## Information provided

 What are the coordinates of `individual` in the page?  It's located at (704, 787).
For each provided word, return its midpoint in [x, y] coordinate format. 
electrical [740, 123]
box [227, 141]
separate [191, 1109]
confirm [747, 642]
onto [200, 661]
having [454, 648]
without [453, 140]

* * *

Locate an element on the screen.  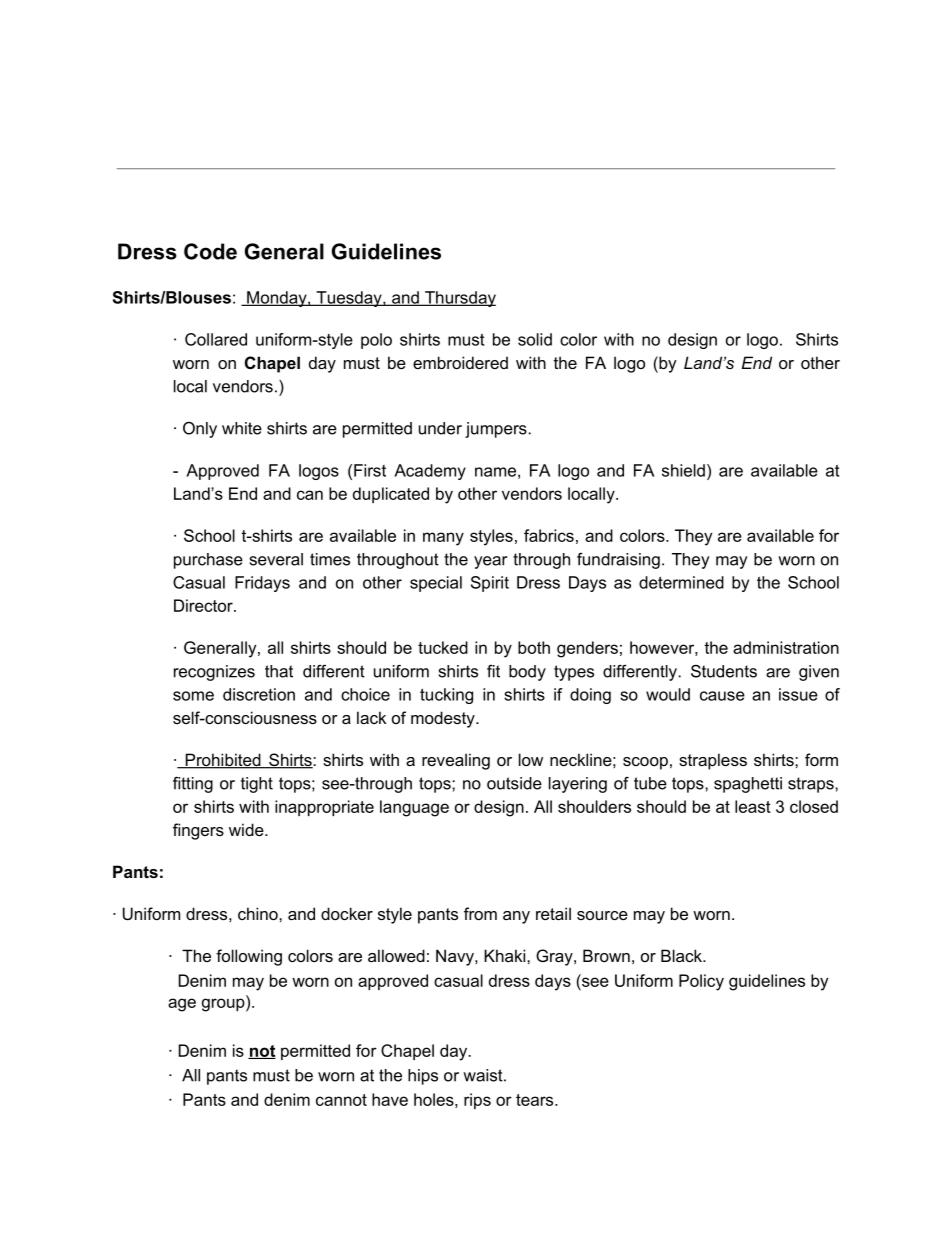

## Set task
Gather every line in the entries above that contains the string "page" and copy each one in full.

## Right answer
 What are the coordinates of `individual` in the page?  It's located at (704, 787).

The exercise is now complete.